Yes, I know, many have built up this aura of reverence and admiration for the former high court justice but "we" are not the ones who cast the deciding, so-called swing vote that put the murderous and genocidal policies of G. W. Bush in the White House. She alone must take responsibility for casting the decision in a historic 5-4 vote that leap-frogged over the Dred Scott decision as the absolute worst ruling in the history of our country.
Yes, "we" cared and "we" still care. But had you and those in the mainstream media had the guts to speak out more forcibly over the past 7-1/2 years "we" may not be in this Bush-created catastrophe today.
So you think that Sandra Day O'Connor should have let her personal life influence her decision in a legal matter ?
I think O'Conner and the rest of her fellow jurists should have let the Florida Supreme Court rule on Florida law. She and her fellow jurists elected to intervene in a case that had already settled and it simply required time for the established process to work itself out. She and her fellow jurist elected to short circuit process for political ends because they knew Gore would win the election. It doesn't take a rocket scientist to understand what happened: Conservative Republican Supreme Court Justices supported Bush and in some cases voted against their so called strict constructionist ideology. All jurists including O'Conner make legal decisions based on their life's experiences and prejudices, and, O'Conner surely let her personal political loyalties influence her fateful 2000 decision in Bush v Gore. She should be condemned not honored.
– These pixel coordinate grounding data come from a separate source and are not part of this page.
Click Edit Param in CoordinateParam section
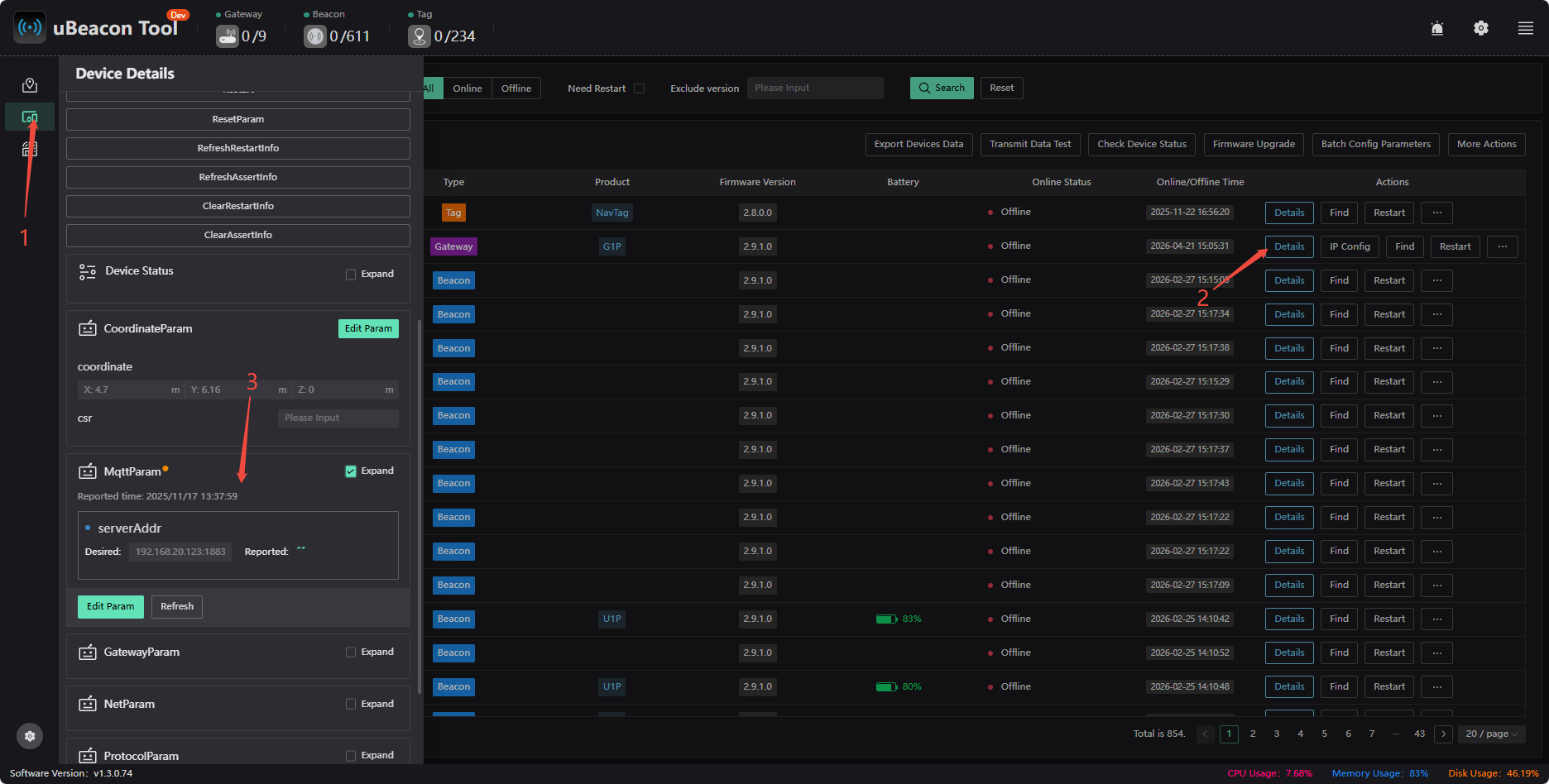This screenshot has width=1549, height=784. pyautogui.click(x=368, y=328)
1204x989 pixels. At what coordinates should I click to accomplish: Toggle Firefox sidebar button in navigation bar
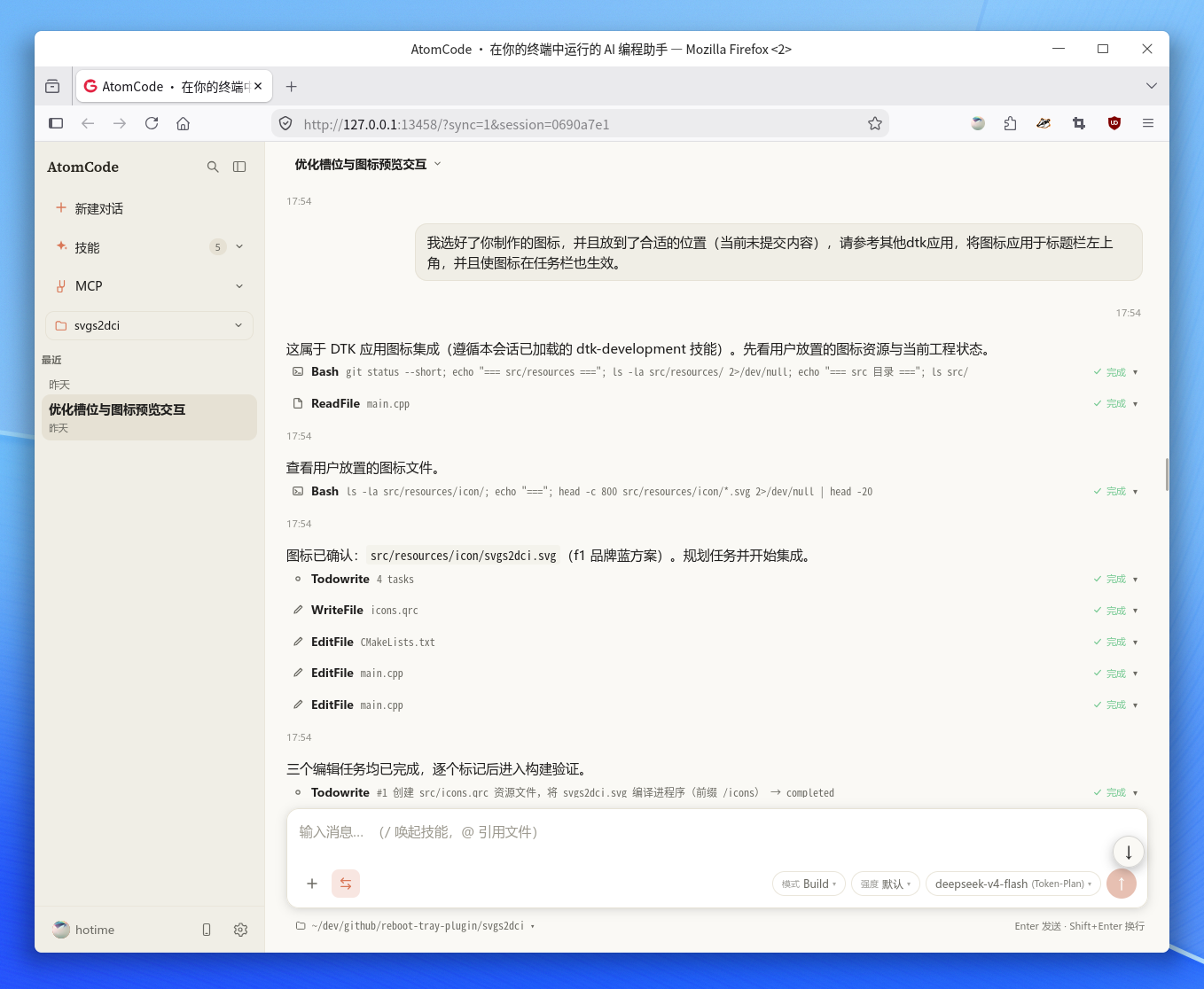56,123
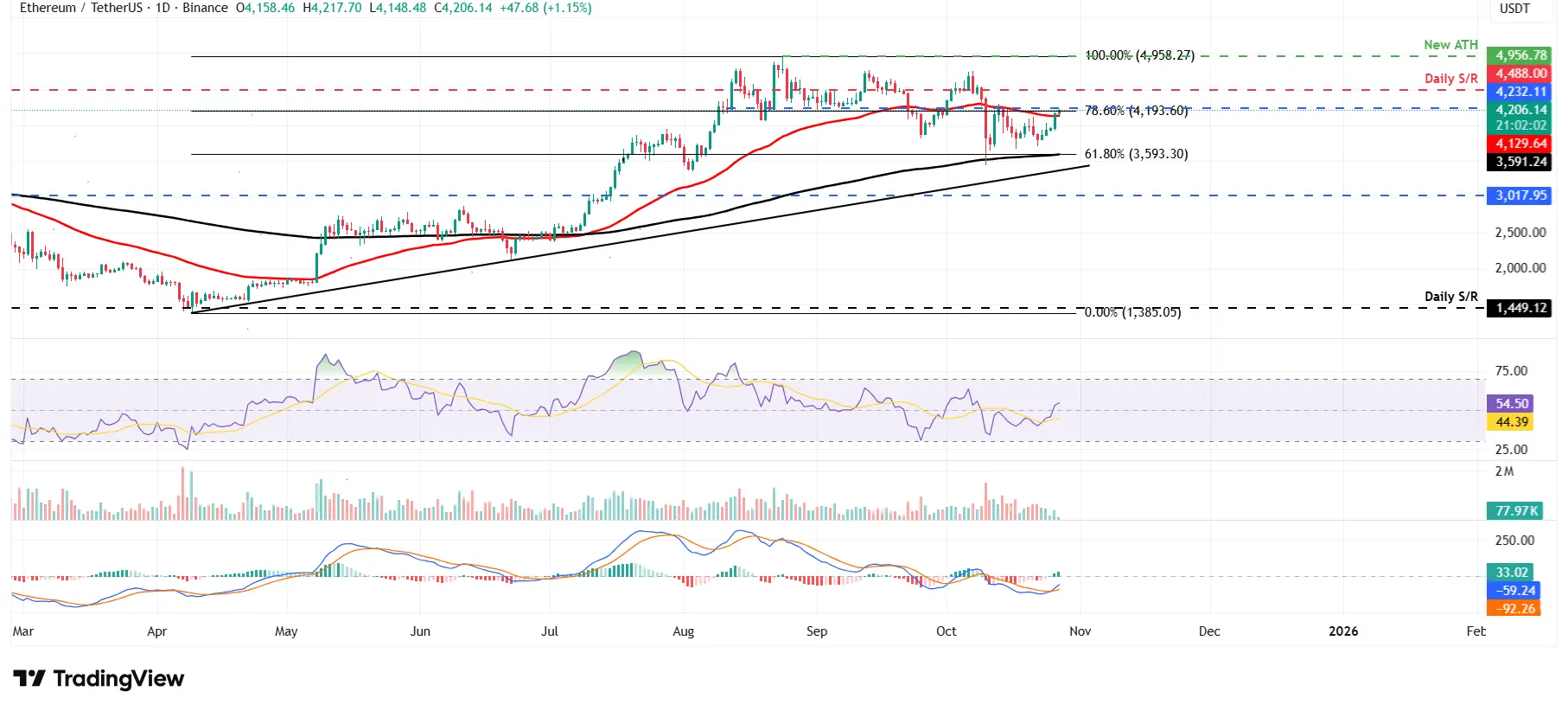
Task: Click the TradingView logo icon
Action: [x=29, y=678]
Yes, Sandra Day O'Connor's personal and extremely partisan decision to put a dim-witted G. W. Bush Republican in the White House resulted in the deaths of tens of thousands of Iraqi men, women and children and put 4,080 U.S. military in body bags.
When she went before a congressional hearing and whined over her husband's Alzheimer's disease she should also understand the consequences of her "swing-vote" that resulted in so much senseless death since G. W. Bush has been in office.
Her personal life's decision not only influenced the "legal matter" Bush Vs Gore, but she alone had the power of her "swing vote" that ultimately led Bush to veto stem cell research legislation and deny millions of people from having even the slightest chance to ease their pain or possibly prevent a debilitating disease -- like Alzheimer's or Parkinson's.
Not too many people in our democracy got to vote twice for president. Once in the general election and again in a 9-person bloc of judges who selected the president of the United States by a plurality of one vote in their 5-4 decision.
In case you haven't noticed, G. W. Bush's personal life, thanks to 5 partisan judges, totally trumped any legal matters once honored by our U.S. Constitution. He got what he wanted -- War and bloodshed.
I will stand with you as your brother, Dante.
Beautifully written, Dante.
I am thinking today, of those 4081 as well as those American men and women that gave their lives in other conflicts.
Sherwood will be front and center in those thoughts.
This is an unfortunate situation. Our soldiers are just following orders, but they are not protecting America. As they turn the world to hatred of us, they are making America less safe. There is nothing to win in Iraq, other than a chance for the rich to globalize and consolidate control over the world's resources. This is not for the good of America, and certainly not for the good of Iraq. It is so that the rich can become more rich. The soldiers are in an unfortunate situation. We can't memorialize their service until we deal with what we have done as a nation. We can appreciate the sacrifice of our greatest generation. Today's army has been destroyed from the top by removing voices not with the program. We probably need to start by sorting out our priorities as a nation, and once that is resolved we can work on fixing our military.